## Text and item location entries
<<<<

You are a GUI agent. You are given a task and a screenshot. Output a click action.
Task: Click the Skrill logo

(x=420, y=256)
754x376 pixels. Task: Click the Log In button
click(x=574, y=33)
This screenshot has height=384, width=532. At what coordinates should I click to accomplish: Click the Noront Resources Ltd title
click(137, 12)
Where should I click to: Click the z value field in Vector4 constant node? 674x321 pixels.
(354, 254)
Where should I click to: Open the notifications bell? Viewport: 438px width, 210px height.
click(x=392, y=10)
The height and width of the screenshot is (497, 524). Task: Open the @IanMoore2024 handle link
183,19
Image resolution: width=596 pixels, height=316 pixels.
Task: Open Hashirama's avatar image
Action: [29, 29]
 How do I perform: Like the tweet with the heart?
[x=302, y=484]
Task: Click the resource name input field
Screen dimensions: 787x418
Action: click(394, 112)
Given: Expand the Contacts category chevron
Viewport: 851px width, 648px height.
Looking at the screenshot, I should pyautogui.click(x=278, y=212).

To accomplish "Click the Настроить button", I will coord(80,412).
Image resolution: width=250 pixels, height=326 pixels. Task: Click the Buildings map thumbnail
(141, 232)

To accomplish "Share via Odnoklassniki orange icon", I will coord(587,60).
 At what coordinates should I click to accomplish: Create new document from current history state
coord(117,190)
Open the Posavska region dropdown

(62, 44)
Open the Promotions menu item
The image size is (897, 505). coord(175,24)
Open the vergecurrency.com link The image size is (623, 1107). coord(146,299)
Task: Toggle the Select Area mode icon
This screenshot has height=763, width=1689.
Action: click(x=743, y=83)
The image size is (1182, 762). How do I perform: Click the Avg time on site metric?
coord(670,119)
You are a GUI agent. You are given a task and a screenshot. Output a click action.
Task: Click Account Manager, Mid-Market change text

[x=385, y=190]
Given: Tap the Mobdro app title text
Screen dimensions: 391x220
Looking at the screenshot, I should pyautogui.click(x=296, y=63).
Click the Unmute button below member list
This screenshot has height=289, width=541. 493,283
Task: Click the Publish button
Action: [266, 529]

>>>>

## To be done
Could you rewrite the listing above with every "GUI agent" replaced by "interface agent" and nothing else changed?

## Answer below
You are a interface agent. You are given a task and a screenshot. Output a click action.
Task: Click the Skrill logo

(x=420, y=256)
754x376 pixels. Task: Click the Log In button
click(x=574, y=33)
This screenshot has height=384, width=532. At what coordinates should I click to accomplish: Click the Noront Resources Ltd title
click(137, 12)
Where should I click to: Click the z value field in Vector4 constant node? 674x321 pixels.
(354, 254)
Where should I click to: Open the notifications bell? Viewport: 438px width, 210px height.
click(x=392, y=10)
The height and width of the screenshot is (497, 524). Task: Open the @IanMoore2024 handle link
183,19
Image resolution: width=596 pixels, height=316 pixels.
Task: Open Hashirama's avatar image
Action: [29, 29]
 How do I perform: Like the tweet with the heart?
[x=302, y=484]
Task: Click the resource name input field
Screen dimensions: 787x418
Action: click(394, 112)
Given: Expand the Contacts category chevron
Viewport: 851px width, 648px height.
Looking at the screenshot, I should pyautogui.click(x=278, y=212).

To accomplish "Click the Настроить button", I will coord(80,412).
Image resolution: width=250 pixels, height=326 pixels. Task: Click the Buildings map thumbnail
(141, 232)

To accomplish "Share via Odnoklassniki orange icon", I will coord(587,60).
 At what coordinates should I click to accomplish: Create new document from current history state
coord(117,190)
Open the Posavska region dropdown

(62, 44)
Open the Promotions menu item
The image size is (897, 505). coord(175,24)
Open the vergecurrency.com link The image size is (623, 1107). coord(146,299)
Task: Toggle the Select Area mode icon
This screenshot has height=763, width=1689.
Action: click(x=743, y=83)
The image size is (1182, 762). How do I perform: Click the Avg time on site metric?
coord(670,119)
You are a interface agent. You are given a task and a screenshot. Output a click action.
Task: Click Account Manager, Mid-Market change text

[x=385, y=190]
Given: Tap the Mobdro app title text
Screen dimensions: 391x220
Looking at the screenshot, I should pyautogui.click(x=296, y=63).
Click the Unmute button below member list
This screenshot has height=289, width=541. 493,283
Task: Click the Publish button
Action: [266, 529]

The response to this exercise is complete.